Aim of the task: Copy every line of the items below word for word, keeping them in their original order.

::: Given information

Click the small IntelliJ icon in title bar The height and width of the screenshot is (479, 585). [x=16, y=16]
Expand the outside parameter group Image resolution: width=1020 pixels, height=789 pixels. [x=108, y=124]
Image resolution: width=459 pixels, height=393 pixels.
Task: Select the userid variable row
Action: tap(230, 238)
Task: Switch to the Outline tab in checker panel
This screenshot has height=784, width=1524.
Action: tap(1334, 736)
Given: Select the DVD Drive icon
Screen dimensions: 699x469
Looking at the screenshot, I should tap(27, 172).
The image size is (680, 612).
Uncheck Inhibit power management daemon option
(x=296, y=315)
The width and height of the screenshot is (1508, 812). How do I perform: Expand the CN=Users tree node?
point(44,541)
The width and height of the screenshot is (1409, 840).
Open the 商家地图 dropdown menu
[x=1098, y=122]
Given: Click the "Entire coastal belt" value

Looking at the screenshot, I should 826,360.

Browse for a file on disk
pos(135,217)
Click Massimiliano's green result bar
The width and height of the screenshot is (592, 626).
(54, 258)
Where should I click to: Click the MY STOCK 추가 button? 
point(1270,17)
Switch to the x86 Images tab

::::::

Written response:
Click the small IntelliJ icon in title bar The height and width of the screenshot is (479, 585). [x=16, y=16]
Expand the outside parameter group Image resolution: width=1020 pixels, height=789 pixels. [x=108, y=124]
Image resolution: width=459 pixels, height=393 pixels.
Task: Select the userid variable row
Action: tap(230, 238)
Task: Switch to the Outline tab in checker panel
This screenshot has height=784, width=1524.
Action: tap(1334, 736)
Given: Select the DVD Drive icon
Screen dimensions: 699x469
Looking at the screenshot, I should tap(27, 172).
The image size is (680, 612).
Uncheck Inhibit power management daemon option
(x=296, y=315)
The width and height of the screenshot is (1508, 812). How do I perform: Expand the CN=Users tree node?
point(44,541)
The width and height of the screenshot is (1409, 840).
Open the 商家地图 dropdown menu
[x=1098, y=122]
Given: Click the "Entire coastal belt" value

Looking at the screenshot, I should 826,360.

Browse for a file on disk
pos(135,217)
Click Massimiliano's green result bar
The width and height of the screenshot is (592, 626).
(54, 258)
Where should I click to: Click the MY STOCK 추가 button? 
point(1270,17)
Switch to the x86 Images tab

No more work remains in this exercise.